Great Lakes Dredge & Dock Corporation is the largest provider of dredging services in the United States and the only U.S. dredging company with significant international operations, averaging 18% of its dredging revenues over the last three years.  Great Lakes also owns an 85% interest in North American Site Developers, Inc., one of the largest U.S. providers of commercial and industrial demolition services. Additionally, the Company owns a 50% interest in a marine sand mining operation in New Jersey which supplies sand and aggregate used for road and building construction. Great Lakes has a 117-year history of never failing to complete a marine project and owns the largest and most diverse fleet in the industry, comprising over 180 specialized vessels.

The matters discussed in this news release may constitute forward-looking statements within the meaning of the Private Securities Litigation Reform Act of 1995.  Certain forward-looking statements can be identified by the use of forward-looking terminology, such as ‘believes’, ‘expects’, ‘may’, ‘will’, ‘could’, ‘should’, ‘seeks’, ‘approximately’, ‘intends’, ‘plans’, ‘estimates’, or ‘anticipates’, or the negative thereof or other comparable terminology, or by discussions of strategy, plans or intentions.  In particular, any statements, express or implied, concerning future operating results or ability to generate revenues, income or cash flow to service debt are forward-looking statements.  Forward-looking statements involve risks and uncertainties that could cause actual results to differ materially from those projected.  These include risks associated with Great Lakes’ substantial leverage, fixed price contracts, dependence on government contracts and funding, bonding requirements and obligations, international operations, government




regulation, restrictive debt covenants and fluctuations in quarterly operations.
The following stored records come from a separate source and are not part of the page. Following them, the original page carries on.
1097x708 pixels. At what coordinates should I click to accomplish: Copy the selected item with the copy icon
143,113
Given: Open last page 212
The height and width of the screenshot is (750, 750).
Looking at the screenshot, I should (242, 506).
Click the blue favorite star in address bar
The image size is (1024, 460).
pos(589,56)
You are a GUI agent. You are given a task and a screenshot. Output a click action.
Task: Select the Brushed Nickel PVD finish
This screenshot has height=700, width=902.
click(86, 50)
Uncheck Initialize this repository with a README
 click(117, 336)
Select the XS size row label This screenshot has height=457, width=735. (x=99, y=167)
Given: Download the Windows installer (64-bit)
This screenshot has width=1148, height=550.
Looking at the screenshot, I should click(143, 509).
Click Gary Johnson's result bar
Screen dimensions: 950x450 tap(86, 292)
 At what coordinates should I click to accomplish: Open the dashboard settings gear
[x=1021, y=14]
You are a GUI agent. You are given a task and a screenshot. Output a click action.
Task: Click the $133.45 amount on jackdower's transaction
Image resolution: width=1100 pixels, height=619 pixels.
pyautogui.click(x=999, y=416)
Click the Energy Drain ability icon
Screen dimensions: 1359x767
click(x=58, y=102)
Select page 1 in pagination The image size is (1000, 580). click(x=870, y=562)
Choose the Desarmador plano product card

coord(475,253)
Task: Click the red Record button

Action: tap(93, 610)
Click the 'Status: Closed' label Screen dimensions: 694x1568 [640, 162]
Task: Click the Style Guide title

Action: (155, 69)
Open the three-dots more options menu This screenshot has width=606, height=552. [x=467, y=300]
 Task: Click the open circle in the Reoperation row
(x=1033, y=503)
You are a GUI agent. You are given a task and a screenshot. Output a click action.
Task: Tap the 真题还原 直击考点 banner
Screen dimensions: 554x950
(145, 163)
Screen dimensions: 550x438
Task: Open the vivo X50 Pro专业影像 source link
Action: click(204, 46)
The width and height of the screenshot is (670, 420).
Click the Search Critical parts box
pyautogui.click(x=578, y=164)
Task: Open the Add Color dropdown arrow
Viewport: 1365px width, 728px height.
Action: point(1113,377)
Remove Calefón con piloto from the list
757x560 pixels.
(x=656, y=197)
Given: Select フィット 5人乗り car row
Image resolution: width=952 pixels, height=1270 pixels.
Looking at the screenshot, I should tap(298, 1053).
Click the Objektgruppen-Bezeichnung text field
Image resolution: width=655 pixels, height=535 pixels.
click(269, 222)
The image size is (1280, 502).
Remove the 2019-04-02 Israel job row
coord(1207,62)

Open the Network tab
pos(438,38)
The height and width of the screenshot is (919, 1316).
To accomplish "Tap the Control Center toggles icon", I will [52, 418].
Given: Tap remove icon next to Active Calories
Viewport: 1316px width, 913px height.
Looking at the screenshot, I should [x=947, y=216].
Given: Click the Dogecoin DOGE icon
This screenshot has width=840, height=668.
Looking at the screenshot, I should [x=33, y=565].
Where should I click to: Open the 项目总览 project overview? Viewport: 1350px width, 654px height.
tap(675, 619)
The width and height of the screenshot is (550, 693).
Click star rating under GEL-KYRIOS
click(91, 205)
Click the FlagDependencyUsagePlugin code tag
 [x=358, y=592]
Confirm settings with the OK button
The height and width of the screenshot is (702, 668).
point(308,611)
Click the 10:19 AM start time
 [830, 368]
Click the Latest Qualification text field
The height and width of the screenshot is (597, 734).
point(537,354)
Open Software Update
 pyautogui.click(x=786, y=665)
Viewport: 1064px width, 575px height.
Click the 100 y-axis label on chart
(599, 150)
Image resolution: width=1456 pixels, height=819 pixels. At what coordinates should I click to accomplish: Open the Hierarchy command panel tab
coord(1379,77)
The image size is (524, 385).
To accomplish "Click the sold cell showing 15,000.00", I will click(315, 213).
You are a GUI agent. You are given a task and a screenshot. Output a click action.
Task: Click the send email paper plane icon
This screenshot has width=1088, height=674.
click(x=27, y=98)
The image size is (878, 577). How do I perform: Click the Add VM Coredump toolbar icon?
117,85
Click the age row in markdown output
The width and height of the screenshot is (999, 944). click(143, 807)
In light of these and other uncertainties, the inclusion of forward-looking statements in this news release should not be regarded as a representation by Great Lakes that Great Lakes’ plans and objectives will be achieved.  Readers are cautioned not to place undue reliance on these forward-looking statements, which speak only as of the date hereof.  Great Lakes assumes no obligation to update information contained in this news release.